Da dieses nun Kurhaus I genannte Gebäude schnell zu klein wurde, ließ Bilz bis 1895 im Anschluss daran „Schloss Lößnitz“ (Kurhaus II) errichten. Im selben Jahr kaufte er auch noch das Anwesen Jägerberg hinzu, aus der Hantzsch-Villa wurde Haus Bilz. Ab 1896 wurde das Badehaus (Kurhaus III) nach Norden hinter dem Kurhaus II im 45 Grad-Winkel angebaut sowie 1898/1899 auf dem nahe gelegenen Jägerberg das Kurhaus IV in Betrieb genommen.

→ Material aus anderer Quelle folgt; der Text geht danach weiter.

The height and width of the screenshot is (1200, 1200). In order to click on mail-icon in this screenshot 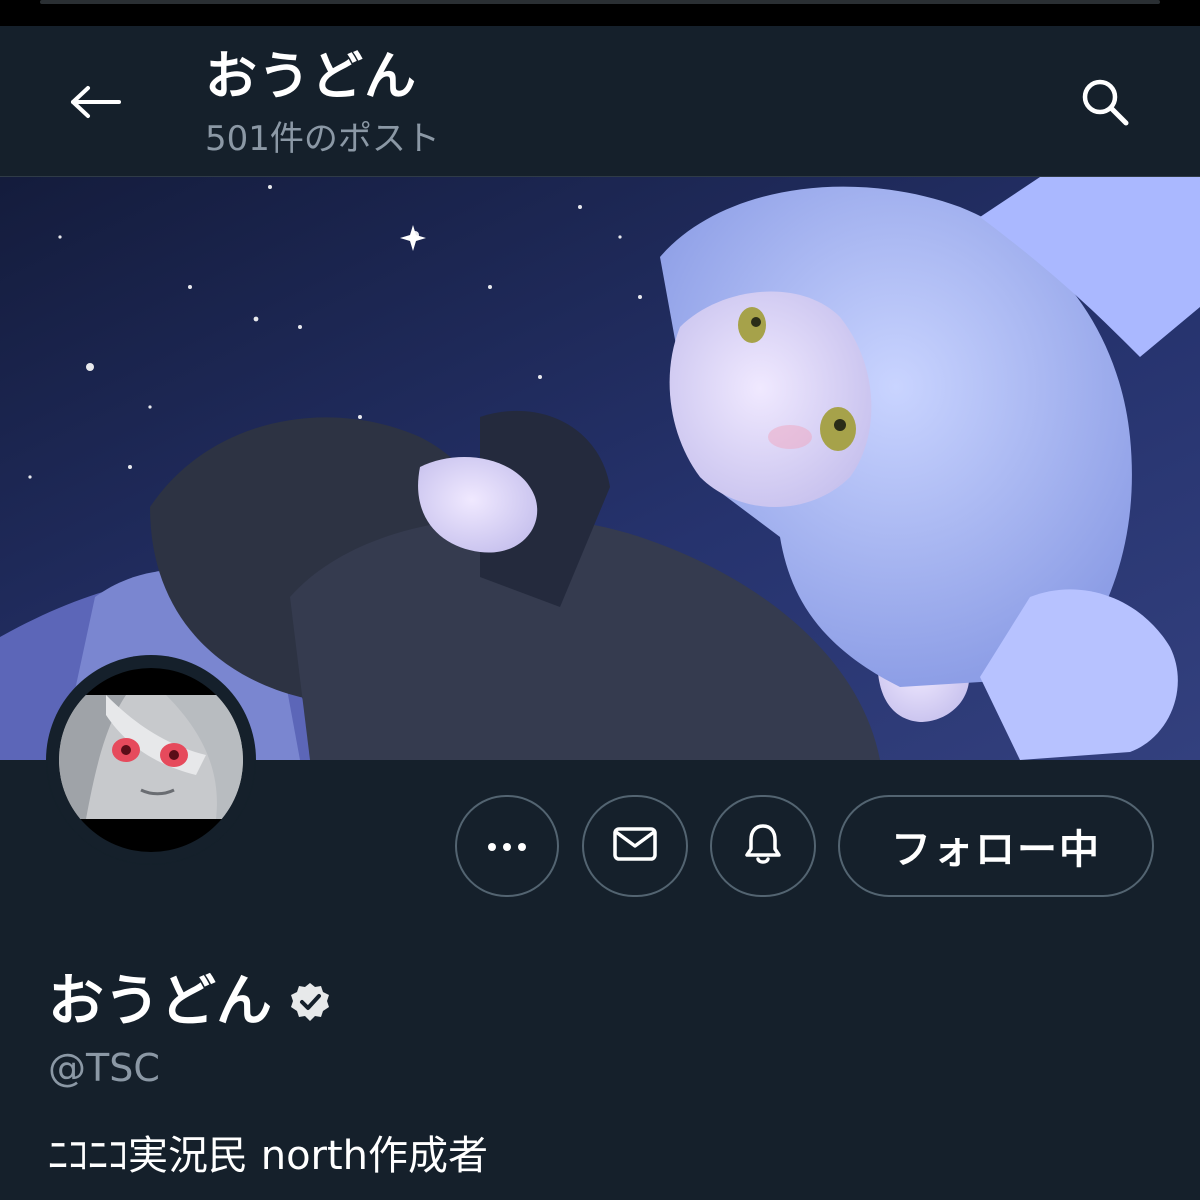, I will do `click(635, 846)`.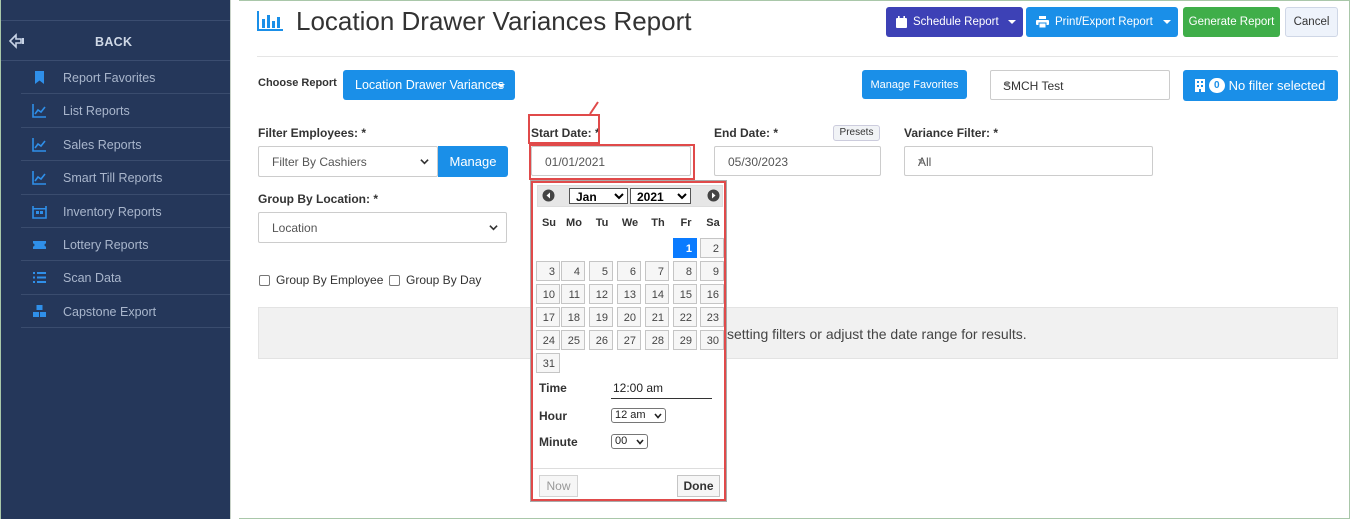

1898 zog der Bilz-Verlag, der seit 1893 von Bilz’ Sohn Arthur Ewald Bilz (1872–1941) geleitet wurde, nach Leipzig um, 1899 wurde eine Filiale in Paris eröffnet und 1900 in London.

1902 entwickelte Bilz gemeinsam mit dem lippischen Kaufmann und Getränkefachmann Franz Hartmann die „Bilz-Brause“, aus der 1905 Sinalco (sine alcohole = ohne Alkohol) wurde. Sie etablierten damit die europaweit erste Marke für alkoholfreie Getränke.

1905 eröffnete Bilz oberhalb des Lößnitzgrundes das Bilz-Licht-Luft-Bad (Bilzbad). Er wollte damit ein Ideal der Naturheilbewegung als Teil der Lebensreformbewegung umsetzen: vielen Menschen unabhängig von deren Einkommen – die Eintrittspreise blieben erschwinglich – Aufenthalt und Bewegung in Licht und Luft zu ermöglichen. Die Leitung übernahm 1906 Bilz’ jüngster Sohn Willy Johannes Bilz (1884–1965) zusammen mit seiner Frau Margarete Ottilie, währenddessen sein ältester Bruder Max Alfred Bilz (1877–1939) bereits seit 1905 als Direktor des Sanatoriums nachgefolgt war. Seit 1906 bot das Bilzbad bereits 1.000 Umkleidekabinen an. 1912 ließ Bilz in das Licht-Luft-Bad ein Undosa-Wellenbad einbauen, wie er es im Vorjahr auf der I. Internationalen Hygiene-Ausstellung in Dresden gesehen hatte. ER erhöhte damit nicht etwa die Attraktivität seines Sanatoriums, sondern des Licht-Luft-Bades, übrigens ohne die Eintrittspreise zu erhöhen. Das Wellenbad ist als technisches Denkmal noch heute in Betrieb und eine Attraktion für die Besucher.

1907 veröffentlichte Bilz einen Science-Fiction-Roman („In hundert Jahren“) von 1130 Seiten, in dem er seine politischen, gesellschafts- und lebensreformerischen Ideale propagiert. Anders als seinen naturheilkundlichen Büchern scheint diesem utopischen Roman kein Erfolg beschert worden zu sein, da er nur wenig Verbreitung fand. Die Gründung des Völkerbundes nach der Katastrophe des Ersten Weltkrieges 1920 muss Bilz als Bestätigung seiner pazifistischen und auf Völkerverständigung ausgerichteten Anschauungen empfunden haben.

Friedrich Eduard Bilz starb am 30. Januar 1922 an seinem Heimatort und wurde auf dem Platz direkt rechts neben seinem langjährigen Freund Karl May auf dem Friedhof Radebeul-Ost beigesetzt. Das heute denkmalgeschützte, aus Stein und Kreuz bestehende schlichte Grabmal trägt die Inschrift „Die Natur war mein Leitstern“.